Kehancuran pemerintahan Mamluk baik Bahri maupun Burji pada dasarnya berasal dari internal istana sendiri. Meskipun faktor luarpun memberikan pengaruh terhadap kehancuran Mamluk sebagai faktor eksternal. Secara internal, terlihat dari para sultan dan pegawainya yang berperilaku buruk, seperti tipu daya, pembunuhan dan pembantaian. Sedangkan secara eksternal, kalangan Mamluk Burji lebih tidak peduli ketimbang mengurus persoalan domestic dan negeri. Kondisi ini terbaca oleh musuh lamanya, seperti tentara Mongol yang berkeinginan merebut kembali, ditambah pasukan Utsmani dari Anatolia yang memperparah kehancuran Mamluk Burji. Dengan demikian, berakhirlah pemerintahan Mamluk dan berpindahlah khalifah Islam pada pemerintahan Utsmani.[11]





















BAB III
PENUTUP

SIMPULAN
Tampilnya Bani Buwaihi dari keturunan Persia itu bermula dari tiga putera Suza’ Buwaihi: Ali bin Buwaihi, Hasan bin Buwaihi dan Ahmad bin Buwaihi.
Dinasti Murabithun mengalami kemajuan ketika berada di bawah kepemimpinan Yusuf bin Tasyfin (1061-1106 M). Murabithun merupakan dinasti suku Berber yang pertama kali berhasil menguasai sebagian besar wilayah Afrika Utara bagian barat.
Dinasti Saljuk dibagi menjadi lima cabang, yaitu, Saljuk Iran, Saljuk Irak, Saljuk Kirman, Saljuk asia kecil dan Saljuk Suriah.  Dinasti Saljuk didirikan oleh Saljuk bin Duqaq dari suku bangsa Guzz.

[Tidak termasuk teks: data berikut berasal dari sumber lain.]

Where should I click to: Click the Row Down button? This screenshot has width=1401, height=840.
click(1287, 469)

Kemunculan dinasti Al-Muwahhidun bermula dari gerakan dakwah agama beralih menjadi kekuatan politik dan reformasi sosial. Gerakan dakwak ini di pelopori oleh Muhammad Ibn Tumart yang kemudian bergelar Al-Mahdi.

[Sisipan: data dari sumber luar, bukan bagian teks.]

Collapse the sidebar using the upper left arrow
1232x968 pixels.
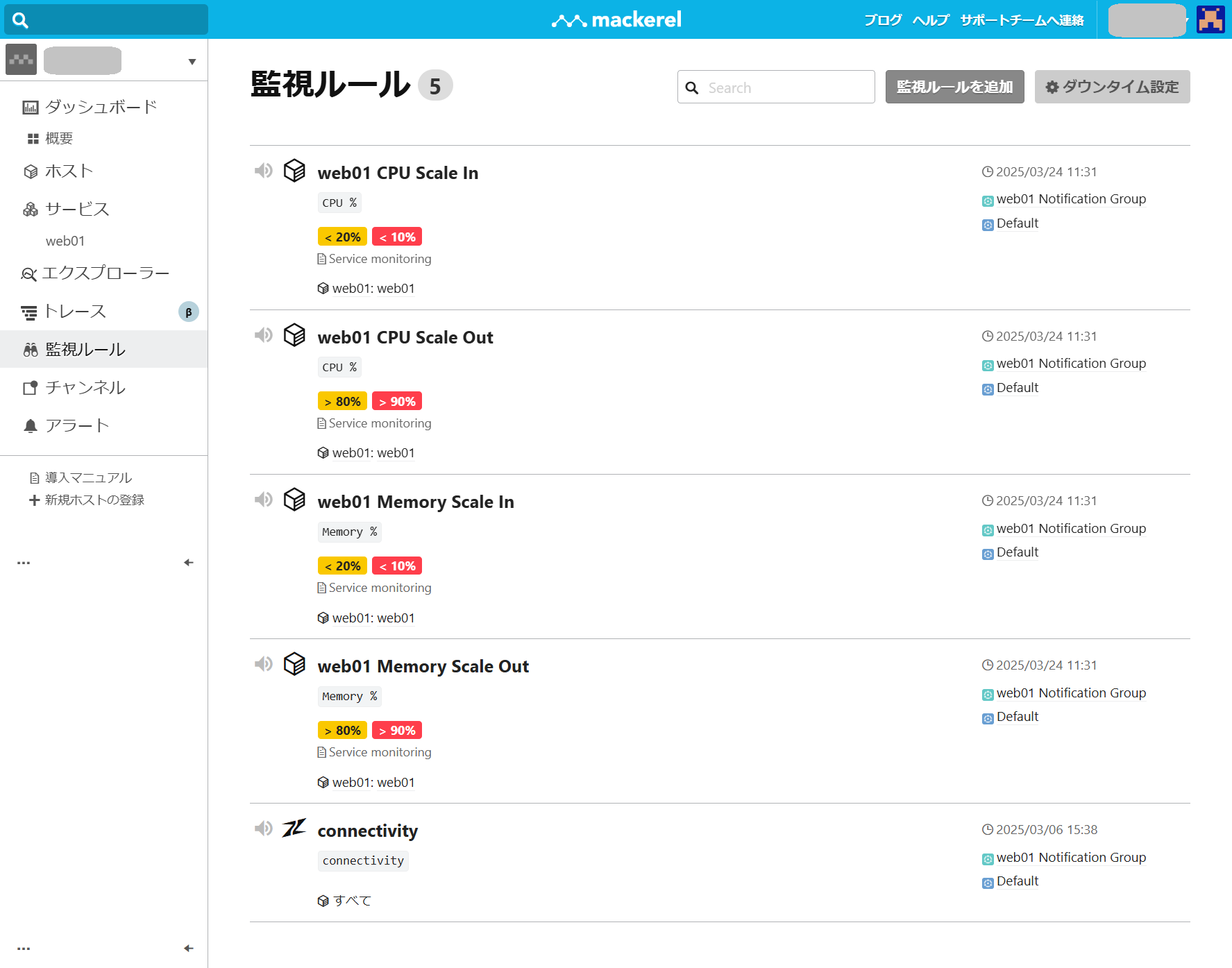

Dinasti Ayyubiyah didirikan Shalahuddin Yusuf Al-Ayyubi, setelah menaklukkan khalifah terakhir Dinasti Fathimiyah. Pusat pemerintahan Dinasti Ayyubiyah adalah Kairo, Mesir. Wilayah kekuasaannya meliputi kawasan Mesir, Suriah, dan Yaman.
Dinasti Delhi terletak di India Utara. Quthbuddin Aybak secara independen, membentuk dinasti yang berpusat di Delhi dengan nama Kesultanan Delhi (1206-1555). 
Dinasti Mamluk memiliki wilayah kekuasaan di Mesir dan Suriah. Dinasti Mamluk yang memerintah di Mesir dibagi dua, yaitu Mamluk Bahrii dan Mamluk Burji.
DAFTAR PUSTAKA
Amin, Samsul Munir.2010. Sejarah Peradaban Islam ,Jakarta: AMZAH
Nurhakim, Moh. 2004.Sejarah dan Peradaban Islam, Malang: UMM Press
Supriyadi, Dedi.2008. Sejarah Peradaban Islam ,Bandung: CV Pustaka Setia


[1] Moh. Nurhakim, Sejarah dan Peradaban Islam, (Malang: UMM Press, 2004), hal. 92.
[2]  Samsul Munir Amin, Sejarah Peradaban Islam, (Jakarta: AMZAH, 2010), Hal. 277.
[3]  Moh. Nurhakim, Sejarah dan Peradaban Islam… hal. 92-93.
[4]  Ibid  hal. 111-114.
[5] Samsul Munir Amin, Sejarah Peradaban Islam… hal. 278.
[6]  Moh. Nurhakim…hal. 114-117.                                               
[7]  Samsul Munir Amin… hal. 278.
[9]  Dedi Supriyadi, Sejarah Peradaban Islam, (Bandung: CV Pustaka setia, 2008), hal.258-261.
[10]  Samsul Munir Amin… hal. 279.
[11]  Dedi Supriyadi.. hal. 235-248.